Friday, September 22, 2006

IMF’s Rajan slams SEZ scheme

NEW DELHI, AUG 31: International Monetary Funds’ chief economist Raghuram Rajan has blasted the government for extending tax holidays to developers of special economic zones. Such “perverse economic incentives”, he has said, will bring little additional investment, and definitely a lot less revenue.
In a piece in the September issue of Finance & Development, IMF’s quarterly magazine, Rajan has said such tax holidays not only made the government forgo revenue it could ill afford to lose, but also offered firms an incentive to shift existing production to SEZs at a substantial cost to society.

While the Centre has said that only new investments in SEZs will qualify for tax sops, Rajan doubts if the government can judge what new investment is, given the corrupt tax administration. Moreover, according to him, firms will shift all investment that would have taken place outside the zones to the new zones, depriving the government of revenue.

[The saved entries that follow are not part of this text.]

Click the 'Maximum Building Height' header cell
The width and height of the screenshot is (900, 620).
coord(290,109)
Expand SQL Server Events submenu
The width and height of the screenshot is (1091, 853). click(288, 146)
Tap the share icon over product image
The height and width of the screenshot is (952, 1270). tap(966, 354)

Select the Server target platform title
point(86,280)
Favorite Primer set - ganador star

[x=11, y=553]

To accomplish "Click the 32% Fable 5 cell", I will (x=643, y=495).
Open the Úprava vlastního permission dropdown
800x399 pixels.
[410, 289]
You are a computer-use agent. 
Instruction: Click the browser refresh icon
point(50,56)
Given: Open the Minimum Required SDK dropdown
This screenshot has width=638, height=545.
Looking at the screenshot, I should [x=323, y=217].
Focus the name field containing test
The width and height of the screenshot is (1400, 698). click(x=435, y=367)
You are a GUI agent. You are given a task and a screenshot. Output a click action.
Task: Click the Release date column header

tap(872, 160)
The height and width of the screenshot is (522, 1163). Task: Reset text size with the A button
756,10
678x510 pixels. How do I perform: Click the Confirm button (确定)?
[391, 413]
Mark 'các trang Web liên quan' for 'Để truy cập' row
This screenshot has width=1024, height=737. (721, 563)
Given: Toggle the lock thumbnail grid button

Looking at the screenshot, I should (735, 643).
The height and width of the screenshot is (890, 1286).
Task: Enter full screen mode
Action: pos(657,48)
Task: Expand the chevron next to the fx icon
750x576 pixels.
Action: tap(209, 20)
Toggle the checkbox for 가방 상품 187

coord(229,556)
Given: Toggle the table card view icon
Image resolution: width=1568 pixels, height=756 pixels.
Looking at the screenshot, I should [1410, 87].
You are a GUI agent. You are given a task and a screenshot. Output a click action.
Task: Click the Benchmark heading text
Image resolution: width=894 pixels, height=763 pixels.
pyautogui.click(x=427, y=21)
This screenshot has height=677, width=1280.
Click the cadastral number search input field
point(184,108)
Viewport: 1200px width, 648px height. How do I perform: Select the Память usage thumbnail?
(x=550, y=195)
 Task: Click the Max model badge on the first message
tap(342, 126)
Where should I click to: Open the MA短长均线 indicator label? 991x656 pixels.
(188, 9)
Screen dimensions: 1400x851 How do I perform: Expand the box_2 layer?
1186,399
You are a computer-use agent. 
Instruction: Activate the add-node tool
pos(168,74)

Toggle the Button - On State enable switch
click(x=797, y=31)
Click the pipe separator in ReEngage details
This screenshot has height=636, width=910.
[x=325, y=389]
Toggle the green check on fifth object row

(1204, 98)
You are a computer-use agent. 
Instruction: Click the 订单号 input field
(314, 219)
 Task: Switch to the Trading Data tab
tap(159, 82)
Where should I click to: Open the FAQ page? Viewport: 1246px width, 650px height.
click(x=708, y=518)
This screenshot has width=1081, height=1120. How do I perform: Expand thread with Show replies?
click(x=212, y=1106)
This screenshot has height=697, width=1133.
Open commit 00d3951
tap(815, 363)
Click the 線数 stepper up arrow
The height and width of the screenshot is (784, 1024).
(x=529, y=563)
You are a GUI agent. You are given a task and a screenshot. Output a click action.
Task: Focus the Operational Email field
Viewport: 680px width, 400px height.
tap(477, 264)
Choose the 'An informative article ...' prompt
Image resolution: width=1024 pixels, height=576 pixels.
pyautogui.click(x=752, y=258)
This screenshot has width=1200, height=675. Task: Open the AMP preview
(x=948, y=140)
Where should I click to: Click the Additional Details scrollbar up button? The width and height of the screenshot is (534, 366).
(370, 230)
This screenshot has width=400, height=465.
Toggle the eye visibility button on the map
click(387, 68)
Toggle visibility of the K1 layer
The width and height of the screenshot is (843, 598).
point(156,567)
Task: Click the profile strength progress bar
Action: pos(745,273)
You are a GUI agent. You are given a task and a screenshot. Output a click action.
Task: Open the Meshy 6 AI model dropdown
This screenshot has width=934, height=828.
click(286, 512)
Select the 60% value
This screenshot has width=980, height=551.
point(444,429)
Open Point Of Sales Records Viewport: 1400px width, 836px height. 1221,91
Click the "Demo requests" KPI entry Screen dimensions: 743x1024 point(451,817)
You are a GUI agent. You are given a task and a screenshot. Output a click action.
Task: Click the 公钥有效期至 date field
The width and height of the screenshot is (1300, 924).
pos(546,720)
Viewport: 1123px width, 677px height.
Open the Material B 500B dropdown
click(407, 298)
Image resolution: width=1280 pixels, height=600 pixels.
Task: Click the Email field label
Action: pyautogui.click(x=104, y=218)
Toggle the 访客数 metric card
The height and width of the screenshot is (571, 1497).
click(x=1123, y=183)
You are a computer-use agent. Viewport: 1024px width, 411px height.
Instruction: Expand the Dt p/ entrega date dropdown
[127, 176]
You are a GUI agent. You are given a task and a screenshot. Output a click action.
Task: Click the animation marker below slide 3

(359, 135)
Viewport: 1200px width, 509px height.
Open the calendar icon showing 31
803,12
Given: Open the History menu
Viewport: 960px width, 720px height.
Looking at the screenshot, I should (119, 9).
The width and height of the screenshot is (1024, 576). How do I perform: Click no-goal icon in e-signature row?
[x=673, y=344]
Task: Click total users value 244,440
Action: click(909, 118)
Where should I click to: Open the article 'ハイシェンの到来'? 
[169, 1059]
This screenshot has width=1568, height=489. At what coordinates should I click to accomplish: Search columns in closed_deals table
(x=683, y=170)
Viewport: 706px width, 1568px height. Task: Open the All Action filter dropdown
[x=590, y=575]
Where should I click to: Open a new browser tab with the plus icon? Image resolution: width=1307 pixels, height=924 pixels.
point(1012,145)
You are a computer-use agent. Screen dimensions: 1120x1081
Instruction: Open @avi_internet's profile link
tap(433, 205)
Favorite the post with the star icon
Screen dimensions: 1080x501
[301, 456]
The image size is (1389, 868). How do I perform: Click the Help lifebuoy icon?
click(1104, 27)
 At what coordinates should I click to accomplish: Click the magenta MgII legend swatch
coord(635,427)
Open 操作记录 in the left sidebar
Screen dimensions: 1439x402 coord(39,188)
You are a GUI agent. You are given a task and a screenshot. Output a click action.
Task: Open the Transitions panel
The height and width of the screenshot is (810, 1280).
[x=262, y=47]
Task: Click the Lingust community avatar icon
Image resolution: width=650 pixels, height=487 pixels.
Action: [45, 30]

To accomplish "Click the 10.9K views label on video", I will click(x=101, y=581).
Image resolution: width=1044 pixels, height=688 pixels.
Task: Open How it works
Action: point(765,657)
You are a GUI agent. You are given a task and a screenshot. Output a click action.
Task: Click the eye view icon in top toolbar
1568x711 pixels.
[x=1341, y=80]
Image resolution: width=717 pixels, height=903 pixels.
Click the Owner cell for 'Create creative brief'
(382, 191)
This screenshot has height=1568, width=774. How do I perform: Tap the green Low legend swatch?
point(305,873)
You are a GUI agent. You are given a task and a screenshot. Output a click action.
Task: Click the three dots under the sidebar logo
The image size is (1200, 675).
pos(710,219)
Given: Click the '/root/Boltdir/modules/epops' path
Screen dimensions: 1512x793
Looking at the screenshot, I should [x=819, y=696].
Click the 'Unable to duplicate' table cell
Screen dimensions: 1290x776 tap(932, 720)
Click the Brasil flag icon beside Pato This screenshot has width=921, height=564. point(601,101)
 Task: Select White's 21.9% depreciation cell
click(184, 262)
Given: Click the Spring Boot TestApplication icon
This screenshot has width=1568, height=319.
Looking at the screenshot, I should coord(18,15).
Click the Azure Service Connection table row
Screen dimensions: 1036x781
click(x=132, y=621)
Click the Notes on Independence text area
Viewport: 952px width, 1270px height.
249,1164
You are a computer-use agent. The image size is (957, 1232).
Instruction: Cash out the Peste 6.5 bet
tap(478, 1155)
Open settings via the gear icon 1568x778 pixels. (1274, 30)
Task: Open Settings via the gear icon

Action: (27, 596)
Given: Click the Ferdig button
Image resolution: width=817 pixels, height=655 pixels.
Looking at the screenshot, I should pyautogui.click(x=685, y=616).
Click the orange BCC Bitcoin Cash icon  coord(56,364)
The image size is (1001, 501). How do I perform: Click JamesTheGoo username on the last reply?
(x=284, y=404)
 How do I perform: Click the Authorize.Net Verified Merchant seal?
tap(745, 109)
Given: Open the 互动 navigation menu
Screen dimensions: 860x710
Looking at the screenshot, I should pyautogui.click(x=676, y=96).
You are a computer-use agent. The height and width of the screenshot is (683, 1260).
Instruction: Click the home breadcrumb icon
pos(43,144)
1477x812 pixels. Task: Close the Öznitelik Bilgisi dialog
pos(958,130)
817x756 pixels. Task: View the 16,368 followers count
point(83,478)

Rajan seems to be pretty much aware that the government is divided over the concept of SEZs with some of its segments supporting tax holidays being pushed by interest groups.

The commerce and industry ministry has been one of the most vocal proponents of SEZs, stating they will bring in foreign direct investments of $5 billion before 2007-end and create 1.5 million jobs. The finance ministry and the Planning Commission oppose tax holidays, with estimates that the move will result in a whopping revenue loss of Rs 1,70,000 crore between now and 2009-10.

A recent study by the National Institute of Public Finance and Policy had projected the total revenue loss at Rs 97,000 crore between 2005 and 2010. The RBI, too, said SEZs would lead to an uneven pattern of development. In its annual report released on Wednesday, the RBI said the tax breaks could be justified only if SEZ units established backward and forward linkages with the domestic economy.

Coming down heavily on the government, Rajan said, “It will be increasingly important for India to exchange its paternalistic, directive government, which seeks to remedy every wrong through a subsidy, a quota, or a scheme.” The government must focus instead on getting the environment right to increase opportunities.